Wednesday, June 23, 2010

You know it's baseball season when...

Ahhh...the joys of summer.

You know it's baseball season when you find one of these on your kitchen table.

Really? On my kitchen table? Where we eat? Food?


If you have no idea what the above picture is, then you must not have a boy.


Please tell me this is universal and my boys are not the only ones in the world with this disgusting habit.

As you may recall, I have five sisters and ZERO brothers, so all of these boy details are still relatively new to me. I am learning more every day. In fact, I wrote about this same issue right around the same time last year, so clearly, it's not going away.

Houston, we have a problem.

Perhaps I am the disgusting one for taking a picture of it. Perhaps you find a picture of a protective cup tasteless and crass. But this job is sometimes tasteless and crass. And let's face it. You don't always come to this blog for the classy talk, now do you? You come here to relate.

Please tell me you can relate to this.

We keep it real here, and by real, I mean I take pictures of cups on the kitchen table. Not the kind you drink from, of course.

I promise you, this is exactly as I found it. This photograph is so much better than having to paint a picture for you with words. With one click, a protective cup became a Kodak moment.

Yep, this is where I found it.

It was right here.

Just chillin' on my kitchen table.

Where we eat our meals.

Over the last decade as a mother, I have found that in order to maintain my sanity, I have lowered my standards and expectations a bit for what I want in a clean house. I'm okay with a little clutter, and yes, I realize that disarray is part of the job.

But ew, you guys.


I'm just trying to raise civilized human beings.

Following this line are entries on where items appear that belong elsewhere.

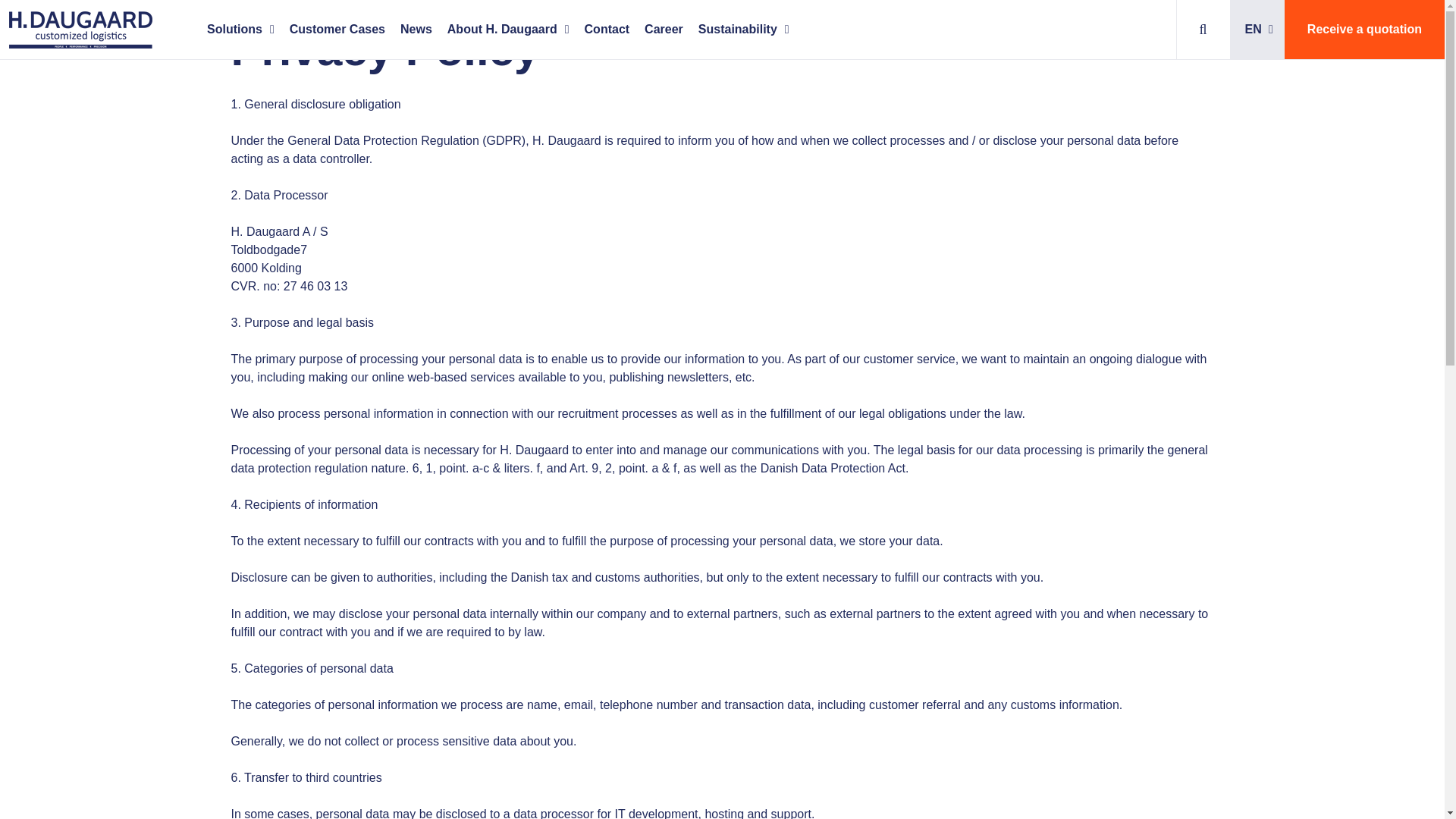
About H. Daugaard (507, 29)
Sustainability (743, 29)
Career (663, 29)
Customer Cases (337, 29)
EN (1257, 29)
Contact (606, 29)
Solutions (240, 29)
Given the description of an element on the screen output the (x, y) to click on. 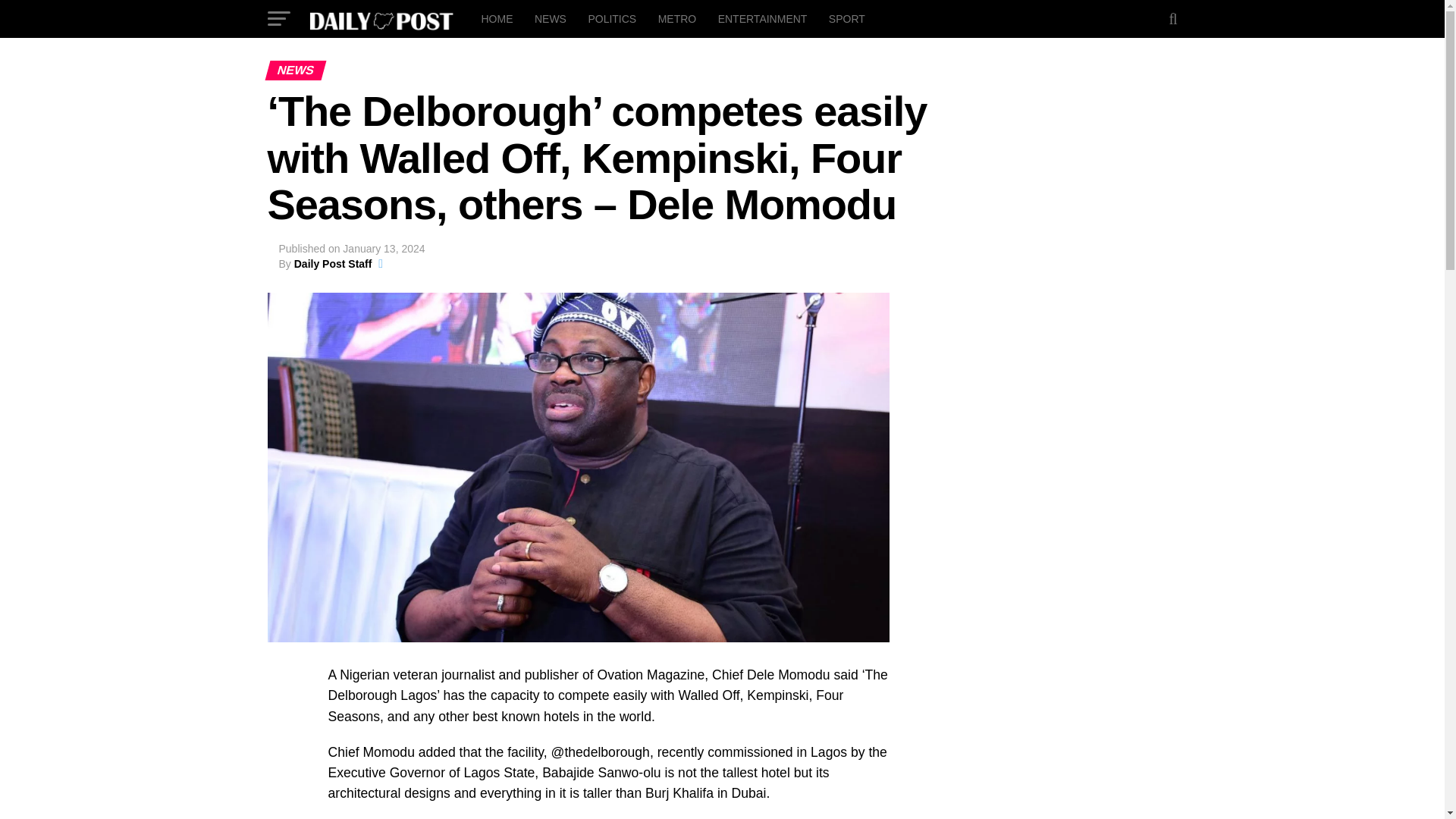
Posts by Daily Post Staff (333, 263)
HOME (496, 18)
POLITICS (611, 18)
ENTERTAINMENT (762, 18)
NEWS (550, 18)
SPORT (847, 18)
METRO (677, 18)
Daily Post Staff (333, 263)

Ironically, my boys usually run through the house before their baseball games to search for their protective gear because it is missing. And why can't they find it? Why is it not in their drawer where it's supposed to be?

That's a good question, isn't it?

The other day, one of my sons told me rather indignantly that someone "came into our house and stole his cup" when he searched everywhere and couldn't find it.

Let that sink in for a second.

Yeah. Someone STOLE his cup, but decided to leave the rest of our valuables alone.

Sneaky robber.

Once again, I remind myself that if this is my biggest complaint in this job, then life is pretty good.

It could be worse. I could have found it in the silverware drawer.

Now that would be gross.


  1. Yes, your boys are normal. I've got four. Ain't it a joy?
    When my brother was eight he played baseball and thought that the cup was to pee in so you wouldn't have to leave the game to go to the bathroom. At least you haven't had to clean up that kind of mess, eh?

  2. Yes, Bethany, I have had to clean up that kind of a mess, unfortunately! :) Boys always keep it interesting...

  3. Love your blog Clare! My boys are baseball fanatics, it is literally all they do, but since they aren't on a team we haven't dealt with this issue yet, but thanks for the heads up...

  4. We haven't entered the age of cup-hood yet, but this is just a glimpse into my horrifying future. Ewwww.

  5. We have 2 boys (12 and 10 yrs old) and they are each in a rec league and a travel league! We are always on the go in the summer with baseball between 4 leagues!! Our 10 yr old has figured out I am disgusted by a cup and now finds it pretty funny to tell me how sweaty his cup is after the game! Nothing has topped us going to dinner after a tournament and when I went to pull my wallet out of my rather large purse...out comes a CUP!!!